Live Blogging Maria Montessori – Discovery of the Child, Chapters 1-4
A primary goal of parenting or teaching is to awaken the man within the child. It is to allow the child to grow in his independence. A parent or teacher is to come along the child as a helper, not a server. One who is served does not learn independence but impotence. The mother who feeds her child with a spoon but never allows the child use the spoon himself becomes a hindrance to the child’s natural desires to learn. She hinders the joy the child receives upon learning to do this simple task for himself. But a mother who helps her child creates opportunities for a child to do basic tasks for himself, praising him when done well. In this way the child also partakes in the joy of accomplishment and completes the task with joy.

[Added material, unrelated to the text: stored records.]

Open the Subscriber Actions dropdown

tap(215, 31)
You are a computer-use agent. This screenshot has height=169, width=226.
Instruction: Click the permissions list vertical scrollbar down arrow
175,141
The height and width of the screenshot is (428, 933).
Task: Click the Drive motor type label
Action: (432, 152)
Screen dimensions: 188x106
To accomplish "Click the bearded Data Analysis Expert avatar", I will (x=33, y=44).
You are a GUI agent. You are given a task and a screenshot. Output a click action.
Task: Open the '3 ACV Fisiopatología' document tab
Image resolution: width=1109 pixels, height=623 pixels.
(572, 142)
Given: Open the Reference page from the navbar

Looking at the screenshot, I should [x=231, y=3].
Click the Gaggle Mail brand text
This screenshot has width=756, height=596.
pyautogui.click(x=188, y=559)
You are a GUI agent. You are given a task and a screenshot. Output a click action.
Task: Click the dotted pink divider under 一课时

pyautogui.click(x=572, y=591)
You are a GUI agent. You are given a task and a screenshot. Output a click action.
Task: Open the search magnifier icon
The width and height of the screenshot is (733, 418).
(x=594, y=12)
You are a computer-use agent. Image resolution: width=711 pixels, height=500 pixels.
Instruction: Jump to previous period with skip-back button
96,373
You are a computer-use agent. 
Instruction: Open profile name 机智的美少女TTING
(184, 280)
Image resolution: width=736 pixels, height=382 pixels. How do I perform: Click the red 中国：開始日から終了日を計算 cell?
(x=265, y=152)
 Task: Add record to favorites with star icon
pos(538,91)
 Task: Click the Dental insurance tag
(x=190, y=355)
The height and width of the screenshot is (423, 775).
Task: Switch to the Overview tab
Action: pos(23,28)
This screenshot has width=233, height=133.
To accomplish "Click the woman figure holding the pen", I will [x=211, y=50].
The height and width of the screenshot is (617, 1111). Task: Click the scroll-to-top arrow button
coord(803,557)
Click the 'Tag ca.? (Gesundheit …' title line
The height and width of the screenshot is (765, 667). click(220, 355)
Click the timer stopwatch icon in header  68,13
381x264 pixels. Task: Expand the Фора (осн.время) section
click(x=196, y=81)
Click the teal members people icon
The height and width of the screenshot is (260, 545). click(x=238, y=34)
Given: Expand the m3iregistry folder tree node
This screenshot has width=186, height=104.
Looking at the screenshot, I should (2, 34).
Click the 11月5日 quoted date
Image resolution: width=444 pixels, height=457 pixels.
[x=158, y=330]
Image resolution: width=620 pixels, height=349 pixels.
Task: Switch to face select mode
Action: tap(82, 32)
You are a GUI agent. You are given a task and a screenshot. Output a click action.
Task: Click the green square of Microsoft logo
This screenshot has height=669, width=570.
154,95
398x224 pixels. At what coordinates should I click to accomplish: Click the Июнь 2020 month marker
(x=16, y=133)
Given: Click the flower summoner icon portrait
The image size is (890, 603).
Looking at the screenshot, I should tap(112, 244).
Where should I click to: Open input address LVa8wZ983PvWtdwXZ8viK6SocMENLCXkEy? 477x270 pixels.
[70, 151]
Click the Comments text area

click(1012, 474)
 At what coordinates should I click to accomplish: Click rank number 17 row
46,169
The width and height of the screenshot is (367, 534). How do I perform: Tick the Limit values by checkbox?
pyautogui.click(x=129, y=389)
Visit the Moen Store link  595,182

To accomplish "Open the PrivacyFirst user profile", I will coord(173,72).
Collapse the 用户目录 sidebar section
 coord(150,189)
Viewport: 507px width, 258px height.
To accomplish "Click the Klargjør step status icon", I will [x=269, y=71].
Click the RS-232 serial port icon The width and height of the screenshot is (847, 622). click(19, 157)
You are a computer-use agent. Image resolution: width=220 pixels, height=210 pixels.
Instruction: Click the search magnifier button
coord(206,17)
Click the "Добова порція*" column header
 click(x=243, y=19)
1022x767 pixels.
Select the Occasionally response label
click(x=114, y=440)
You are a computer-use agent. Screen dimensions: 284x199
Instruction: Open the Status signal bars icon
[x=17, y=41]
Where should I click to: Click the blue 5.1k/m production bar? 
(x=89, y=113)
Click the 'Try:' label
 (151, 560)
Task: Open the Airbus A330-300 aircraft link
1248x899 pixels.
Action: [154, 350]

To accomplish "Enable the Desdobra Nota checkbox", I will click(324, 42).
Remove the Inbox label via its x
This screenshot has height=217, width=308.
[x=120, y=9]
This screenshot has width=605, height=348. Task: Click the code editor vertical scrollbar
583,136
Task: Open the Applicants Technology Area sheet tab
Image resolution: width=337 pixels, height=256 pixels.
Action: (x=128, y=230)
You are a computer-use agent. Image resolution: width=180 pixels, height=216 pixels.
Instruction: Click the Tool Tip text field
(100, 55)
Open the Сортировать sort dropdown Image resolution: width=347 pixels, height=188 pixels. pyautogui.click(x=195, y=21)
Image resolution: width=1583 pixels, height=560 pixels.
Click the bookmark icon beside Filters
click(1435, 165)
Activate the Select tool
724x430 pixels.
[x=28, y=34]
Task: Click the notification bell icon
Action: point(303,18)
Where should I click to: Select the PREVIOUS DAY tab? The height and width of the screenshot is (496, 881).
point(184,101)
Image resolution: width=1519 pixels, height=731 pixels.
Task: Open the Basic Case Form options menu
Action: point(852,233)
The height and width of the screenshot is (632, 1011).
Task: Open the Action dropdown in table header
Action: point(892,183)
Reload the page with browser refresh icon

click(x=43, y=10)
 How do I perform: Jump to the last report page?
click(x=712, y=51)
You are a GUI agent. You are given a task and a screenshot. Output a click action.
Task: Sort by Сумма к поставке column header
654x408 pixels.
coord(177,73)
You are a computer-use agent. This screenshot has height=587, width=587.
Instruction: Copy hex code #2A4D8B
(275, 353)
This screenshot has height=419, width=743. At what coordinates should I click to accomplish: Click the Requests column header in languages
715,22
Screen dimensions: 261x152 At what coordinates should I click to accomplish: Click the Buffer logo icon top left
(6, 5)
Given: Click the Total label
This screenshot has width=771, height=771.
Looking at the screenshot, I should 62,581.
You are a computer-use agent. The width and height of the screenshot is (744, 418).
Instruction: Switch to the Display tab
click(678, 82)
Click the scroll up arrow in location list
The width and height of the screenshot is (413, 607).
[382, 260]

Traditional discipline is “done well” when the child is rendered mute and motionless as a paralytic, obeying the will of the parent or teacher. The child obeys out of fear. A well disciplined child, on the other hand, though free to do as he likes, chooses actions agreeable to himself and to the community. Obedience comes from a deep respect for his parents, teacher, and for the other children. Discipline, for Maria, is not a fact but a way. There is only one rule to obey, be respectful of everyone and everything. The parent and teacher are to help the child by giving examples of proper social relations. They are to show how to properly interrupt someone who is busy or how to tell someone to move out of their way. To tell a child “no” without instructing how to properly accomplish their goals is to frustrate the child. A child does not inherently know what it means to be kind or respectful, he must be shown.